This one used blueberries, so it turned out sort of grey. However, delicious and good for me.

Sunday, April 27, 2008

I've spent a lot of time in the kitchen this weekend. I've cleaned and steamed a lot of vegetables and I made a french potato salad so I can toss together a Salade Nicoise later in the week. I made a big bowl of macaroni salad. I did my famous sweet and sour pork for dinner yesterday and I have a lot of left-over brown rice for making sushi. I've never done sushi before, so we'll see how it goes.
The best thing I made this weekend were these:

Blueberry Macadamia muffins. Muffins are no big deal. The recipe calls for a blend of white flour and whole wheat pastry flour, butter, and tons of sugar. I use plain old whole wheat flour, no white flour, no butter, and however much brown sugar happened to be left in the box. Plus blueberries, some chopped macadamias, and a handful of unsweetened coconut shreds.

Take the same recipe, substitute mashed banana for the oil and some of the buttermilk, substitute chopped pineapple for the blueberries, and reduce the sugar even more and you have Bunny's Special Armpit Muffins.

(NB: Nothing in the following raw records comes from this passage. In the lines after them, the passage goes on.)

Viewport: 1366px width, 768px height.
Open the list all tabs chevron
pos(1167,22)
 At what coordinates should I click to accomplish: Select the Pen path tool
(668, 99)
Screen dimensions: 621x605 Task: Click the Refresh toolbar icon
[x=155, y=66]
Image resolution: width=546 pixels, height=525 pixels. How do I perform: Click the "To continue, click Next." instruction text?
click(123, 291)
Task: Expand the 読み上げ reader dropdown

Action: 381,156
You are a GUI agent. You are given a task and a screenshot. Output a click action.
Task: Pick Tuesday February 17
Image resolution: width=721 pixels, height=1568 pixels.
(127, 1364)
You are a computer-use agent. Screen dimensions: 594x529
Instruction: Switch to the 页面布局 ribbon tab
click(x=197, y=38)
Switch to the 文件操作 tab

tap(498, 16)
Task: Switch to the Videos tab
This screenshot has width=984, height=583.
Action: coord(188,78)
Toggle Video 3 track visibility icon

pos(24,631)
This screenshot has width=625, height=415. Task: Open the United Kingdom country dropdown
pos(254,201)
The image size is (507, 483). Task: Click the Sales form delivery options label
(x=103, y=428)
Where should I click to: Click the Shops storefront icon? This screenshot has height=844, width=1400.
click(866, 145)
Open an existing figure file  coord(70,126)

So named because I made them for an event at work and I was feeling most unappreciated at the time. I was cranky, so I gave them a gross name. I kept it to myself, of course, but every time I saw someone with one, I thought:

Ha! You're eating an armpit muffin!

They sounded unwholesome and adulterated, but they weren't. They were clean and delicious. I was just being petty in secret, and I got over it. I kept the recipe and the name.

Wednesday, April 2, 2008

Sweet Tooth

Bunny wants a big slice of chocolate cake with extra frosting and a cold glass of milk. We don't have that here. We don't have anything good here. Bunny will have to settle for this:



mmmmmm. Homemade latte, extra strong espresso brewed in the stovetop mokka pot (fully caffeinated this afternoon) and just a little hot foamy skim milk, and some cinnamon.